2.3. De Raad kan appellante hierin niet volgen. Uit de uitspraak van 1 december 2011 volgt dat verweerder de eis mag stellen dat naar algemeen aanvaard medisch inzicht sprake moet zijn van een evidence based therapie. Met het naar aanleiding van deze uitspraak door geneeskundig adviseur Loonstein uitgebrachte rapport van 12 maart 2012 is voldoende gemotiveerd dat in dit geval geen sprake is van een evidence based therapie. Appellante heeft daar geen andersluidende opvatting van een deskundige tegenover gesteld. Reeds op deze grond is de in geding zijnde therapie terecht niet voor vergoeding in aanmerking gebracht.
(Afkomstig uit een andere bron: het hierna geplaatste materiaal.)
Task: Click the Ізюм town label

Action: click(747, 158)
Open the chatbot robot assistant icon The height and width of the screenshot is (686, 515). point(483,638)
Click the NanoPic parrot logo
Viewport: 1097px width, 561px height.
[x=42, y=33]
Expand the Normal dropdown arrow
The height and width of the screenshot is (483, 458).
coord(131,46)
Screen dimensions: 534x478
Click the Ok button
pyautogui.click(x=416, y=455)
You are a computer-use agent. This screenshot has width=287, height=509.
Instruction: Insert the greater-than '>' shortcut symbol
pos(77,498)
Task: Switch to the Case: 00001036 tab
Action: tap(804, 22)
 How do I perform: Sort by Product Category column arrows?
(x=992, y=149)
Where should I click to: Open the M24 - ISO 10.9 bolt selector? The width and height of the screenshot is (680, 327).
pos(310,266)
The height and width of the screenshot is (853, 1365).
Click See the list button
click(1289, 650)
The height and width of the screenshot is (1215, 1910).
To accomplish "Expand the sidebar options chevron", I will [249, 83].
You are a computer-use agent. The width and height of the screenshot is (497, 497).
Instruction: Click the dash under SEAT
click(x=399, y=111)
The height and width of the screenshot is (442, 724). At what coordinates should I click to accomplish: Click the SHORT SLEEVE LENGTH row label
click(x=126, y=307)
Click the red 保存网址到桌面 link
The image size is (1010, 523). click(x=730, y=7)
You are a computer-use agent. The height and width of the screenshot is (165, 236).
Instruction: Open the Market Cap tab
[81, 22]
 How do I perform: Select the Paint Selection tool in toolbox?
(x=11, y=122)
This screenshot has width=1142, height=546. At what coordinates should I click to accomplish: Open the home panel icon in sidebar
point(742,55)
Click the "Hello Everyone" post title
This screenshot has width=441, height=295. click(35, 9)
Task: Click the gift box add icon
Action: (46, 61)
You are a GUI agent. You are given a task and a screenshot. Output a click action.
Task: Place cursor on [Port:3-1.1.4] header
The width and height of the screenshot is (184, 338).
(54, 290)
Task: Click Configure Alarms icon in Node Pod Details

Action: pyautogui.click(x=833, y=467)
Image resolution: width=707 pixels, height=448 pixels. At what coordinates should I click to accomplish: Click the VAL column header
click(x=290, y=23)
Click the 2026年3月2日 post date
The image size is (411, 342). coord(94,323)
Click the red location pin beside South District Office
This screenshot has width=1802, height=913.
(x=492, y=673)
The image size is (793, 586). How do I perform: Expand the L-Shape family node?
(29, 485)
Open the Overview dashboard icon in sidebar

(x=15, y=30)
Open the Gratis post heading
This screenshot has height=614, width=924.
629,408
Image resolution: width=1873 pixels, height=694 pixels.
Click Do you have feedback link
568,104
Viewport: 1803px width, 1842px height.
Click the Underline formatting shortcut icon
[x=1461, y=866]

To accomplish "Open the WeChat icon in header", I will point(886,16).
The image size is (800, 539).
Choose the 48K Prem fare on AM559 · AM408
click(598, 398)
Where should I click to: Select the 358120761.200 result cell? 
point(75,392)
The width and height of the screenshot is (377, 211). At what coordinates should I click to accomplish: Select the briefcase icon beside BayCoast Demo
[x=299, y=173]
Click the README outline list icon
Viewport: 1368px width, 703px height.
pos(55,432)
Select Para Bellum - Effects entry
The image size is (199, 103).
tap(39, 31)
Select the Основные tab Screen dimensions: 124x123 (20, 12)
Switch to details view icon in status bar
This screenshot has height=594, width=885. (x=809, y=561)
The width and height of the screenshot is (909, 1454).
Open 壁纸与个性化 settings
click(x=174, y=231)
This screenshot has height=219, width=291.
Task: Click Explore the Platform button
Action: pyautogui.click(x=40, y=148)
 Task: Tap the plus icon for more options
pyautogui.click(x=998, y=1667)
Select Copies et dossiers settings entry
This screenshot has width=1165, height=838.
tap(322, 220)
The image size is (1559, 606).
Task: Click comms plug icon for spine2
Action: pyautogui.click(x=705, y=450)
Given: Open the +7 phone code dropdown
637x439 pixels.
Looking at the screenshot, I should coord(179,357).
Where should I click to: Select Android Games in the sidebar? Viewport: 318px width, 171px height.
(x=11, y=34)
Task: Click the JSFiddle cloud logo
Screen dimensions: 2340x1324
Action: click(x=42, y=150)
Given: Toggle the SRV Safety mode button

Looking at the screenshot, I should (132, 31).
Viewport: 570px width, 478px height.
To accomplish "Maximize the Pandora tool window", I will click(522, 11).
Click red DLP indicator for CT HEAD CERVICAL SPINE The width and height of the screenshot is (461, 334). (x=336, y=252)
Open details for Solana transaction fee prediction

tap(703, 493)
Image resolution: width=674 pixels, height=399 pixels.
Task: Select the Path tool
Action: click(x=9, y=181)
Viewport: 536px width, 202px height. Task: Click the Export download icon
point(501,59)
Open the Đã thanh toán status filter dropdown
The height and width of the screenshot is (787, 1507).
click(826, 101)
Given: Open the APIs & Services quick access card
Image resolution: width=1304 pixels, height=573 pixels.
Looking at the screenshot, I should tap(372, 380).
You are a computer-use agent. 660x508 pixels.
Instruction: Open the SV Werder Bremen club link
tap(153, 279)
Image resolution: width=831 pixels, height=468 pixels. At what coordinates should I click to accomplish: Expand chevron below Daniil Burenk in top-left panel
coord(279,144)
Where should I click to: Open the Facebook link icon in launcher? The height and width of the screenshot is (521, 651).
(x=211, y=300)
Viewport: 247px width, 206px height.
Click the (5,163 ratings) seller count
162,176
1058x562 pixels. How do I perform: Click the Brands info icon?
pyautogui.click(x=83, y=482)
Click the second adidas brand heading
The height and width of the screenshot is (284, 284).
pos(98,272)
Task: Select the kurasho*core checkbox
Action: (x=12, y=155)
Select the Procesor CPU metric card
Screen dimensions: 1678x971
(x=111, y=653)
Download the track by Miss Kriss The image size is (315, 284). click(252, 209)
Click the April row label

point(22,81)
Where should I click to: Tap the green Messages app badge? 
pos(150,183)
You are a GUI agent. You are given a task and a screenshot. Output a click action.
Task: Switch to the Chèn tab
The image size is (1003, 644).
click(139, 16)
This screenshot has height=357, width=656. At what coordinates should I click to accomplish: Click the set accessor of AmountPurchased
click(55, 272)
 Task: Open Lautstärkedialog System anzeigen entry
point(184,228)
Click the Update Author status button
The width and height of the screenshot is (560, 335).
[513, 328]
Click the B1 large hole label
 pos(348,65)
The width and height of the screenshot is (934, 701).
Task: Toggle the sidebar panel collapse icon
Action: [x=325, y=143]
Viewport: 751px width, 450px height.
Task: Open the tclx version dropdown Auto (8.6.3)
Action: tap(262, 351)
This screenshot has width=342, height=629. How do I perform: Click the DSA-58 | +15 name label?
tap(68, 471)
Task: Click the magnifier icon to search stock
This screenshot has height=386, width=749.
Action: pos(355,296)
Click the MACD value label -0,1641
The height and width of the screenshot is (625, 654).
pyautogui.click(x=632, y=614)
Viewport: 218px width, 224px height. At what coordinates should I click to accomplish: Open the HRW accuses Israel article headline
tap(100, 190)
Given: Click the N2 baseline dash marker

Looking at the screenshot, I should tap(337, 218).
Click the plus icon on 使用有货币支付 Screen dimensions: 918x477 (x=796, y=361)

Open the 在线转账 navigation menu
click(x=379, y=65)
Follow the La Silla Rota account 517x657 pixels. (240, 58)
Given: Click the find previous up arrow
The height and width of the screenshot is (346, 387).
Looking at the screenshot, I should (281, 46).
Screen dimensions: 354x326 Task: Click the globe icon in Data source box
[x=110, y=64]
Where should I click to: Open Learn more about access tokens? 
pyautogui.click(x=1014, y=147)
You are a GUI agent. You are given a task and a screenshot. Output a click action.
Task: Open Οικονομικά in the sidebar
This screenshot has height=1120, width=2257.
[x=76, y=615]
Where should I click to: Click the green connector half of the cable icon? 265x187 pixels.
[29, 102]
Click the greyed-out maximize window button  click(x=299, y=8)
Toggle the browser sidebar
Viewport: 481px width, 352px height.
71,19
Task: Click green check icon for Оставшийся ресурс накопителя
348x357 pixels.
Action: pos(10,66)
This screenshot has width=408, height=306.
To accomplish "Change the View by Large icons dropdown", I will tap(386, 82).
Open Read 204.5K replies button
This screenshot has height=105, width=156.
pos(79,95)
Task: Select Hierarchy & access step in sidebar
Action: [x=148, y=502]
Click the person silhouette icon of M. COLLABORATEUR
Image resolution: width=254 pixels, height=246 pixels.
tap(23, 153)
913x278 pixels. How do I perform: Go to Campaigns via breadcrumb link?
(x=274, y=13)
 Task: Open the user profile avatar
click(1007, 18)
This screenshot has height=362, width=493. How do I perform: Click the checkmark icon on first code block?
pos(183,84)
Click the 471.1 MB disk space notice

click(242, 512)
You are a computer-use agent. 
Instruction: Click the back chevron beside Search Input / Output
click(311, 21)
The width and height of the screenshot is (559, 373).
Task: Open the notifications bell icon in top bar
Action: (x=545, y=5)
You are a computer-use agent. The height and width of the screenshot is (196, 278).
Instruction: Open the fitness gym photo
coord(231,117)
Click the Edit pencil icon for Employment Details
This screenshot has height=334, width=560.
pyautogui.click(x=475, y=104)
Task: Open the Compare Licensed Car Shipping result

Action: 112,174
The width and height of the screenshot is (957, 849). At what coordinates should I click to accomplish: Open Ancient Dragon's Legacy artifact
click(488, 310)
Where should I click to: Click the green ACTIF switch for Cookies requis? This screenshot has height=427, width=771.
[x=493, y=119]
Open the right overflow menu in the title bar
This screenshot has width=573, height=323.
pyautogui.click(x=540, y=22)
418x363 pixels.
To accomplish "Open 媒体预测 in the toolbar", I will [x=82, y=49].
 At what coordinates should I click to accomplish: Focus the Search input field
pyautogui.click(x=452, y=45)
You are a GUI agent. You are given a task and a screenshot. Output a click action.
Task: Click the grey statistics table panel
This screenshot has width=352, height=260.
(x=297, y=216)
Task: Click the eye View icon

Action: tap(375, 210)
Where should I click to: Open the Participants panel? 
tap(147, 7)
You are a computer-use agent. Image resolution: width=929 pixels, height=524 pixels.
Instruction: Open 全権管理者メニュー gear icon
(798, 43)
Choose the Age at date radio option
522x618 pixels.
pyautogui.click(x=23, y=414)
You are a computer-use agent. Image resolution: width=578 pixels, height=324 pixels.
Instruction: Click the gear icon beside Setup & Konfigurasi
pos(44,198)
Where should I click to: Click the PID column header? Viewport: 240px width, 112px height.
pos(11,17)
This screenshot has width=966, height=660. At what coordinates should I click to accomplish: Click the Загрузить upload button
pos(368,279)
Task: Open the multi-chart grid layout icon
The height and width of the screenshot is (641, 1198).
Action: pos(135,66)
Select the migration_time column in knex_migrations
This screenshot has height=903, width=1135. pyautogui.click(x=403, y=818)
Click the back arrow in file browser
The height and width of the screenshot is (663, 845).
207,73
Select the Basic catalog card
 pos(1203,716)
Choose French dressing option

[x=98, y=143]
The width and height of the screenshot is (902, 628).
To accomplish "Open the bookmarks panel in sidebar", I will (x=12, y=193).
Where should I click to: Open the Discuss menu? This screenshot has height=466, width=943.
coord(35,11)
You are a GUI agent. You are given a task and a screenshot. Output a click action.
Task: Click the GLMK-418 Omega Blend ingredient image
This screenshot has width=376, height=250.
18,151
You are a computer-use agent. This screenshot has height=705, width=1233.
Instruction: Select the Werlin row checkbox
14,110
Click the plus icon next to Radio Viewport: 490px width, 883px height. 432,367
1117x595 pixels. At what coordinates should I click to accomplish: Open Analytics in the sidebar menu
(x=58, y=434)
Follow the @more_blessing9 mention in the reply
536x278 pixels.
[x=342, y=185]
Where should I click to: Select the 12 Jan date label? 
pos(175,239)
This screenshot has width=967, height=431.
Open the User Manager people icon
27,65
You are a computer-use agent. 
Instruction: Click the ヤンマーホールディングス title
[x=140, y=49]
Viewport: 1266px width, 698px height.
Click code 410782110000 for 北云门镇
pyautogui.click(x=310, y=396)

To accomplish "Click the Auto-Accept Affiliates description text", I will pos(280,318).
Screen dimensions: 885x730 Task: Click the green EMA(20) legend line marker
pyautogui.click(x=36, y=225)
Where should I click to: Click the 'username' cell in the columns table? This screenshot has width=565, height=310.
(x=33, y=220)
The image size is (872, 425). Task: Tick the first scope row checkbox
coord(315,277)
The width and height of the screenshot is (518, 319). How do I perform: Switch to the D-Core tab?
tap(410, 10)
Daarom kan in het midden blijven of in dit geval kan worden geacht te zijn voldaan aan de eis van een BIG-registratie, bedoeld onder 1.2.
2.4. Uit het voorgaande volgt dat het beroep ongegrond moet worden verklaard.
3. Voor een proceskostenveroordeling is geen aanleiding.
BESLISSING
De Centrale Raad van Beroep verklaart het beroep ongegrond.
Deze uitspraak is gedaan door A. Beuker-Tilstra als voorzitter en R. Kooper en B.J. van de Griend als leden, in tegenwoordigheid van R. Scheffer als griffier. De beslissing is uitgesproken in het openbaar op 20 december 2012.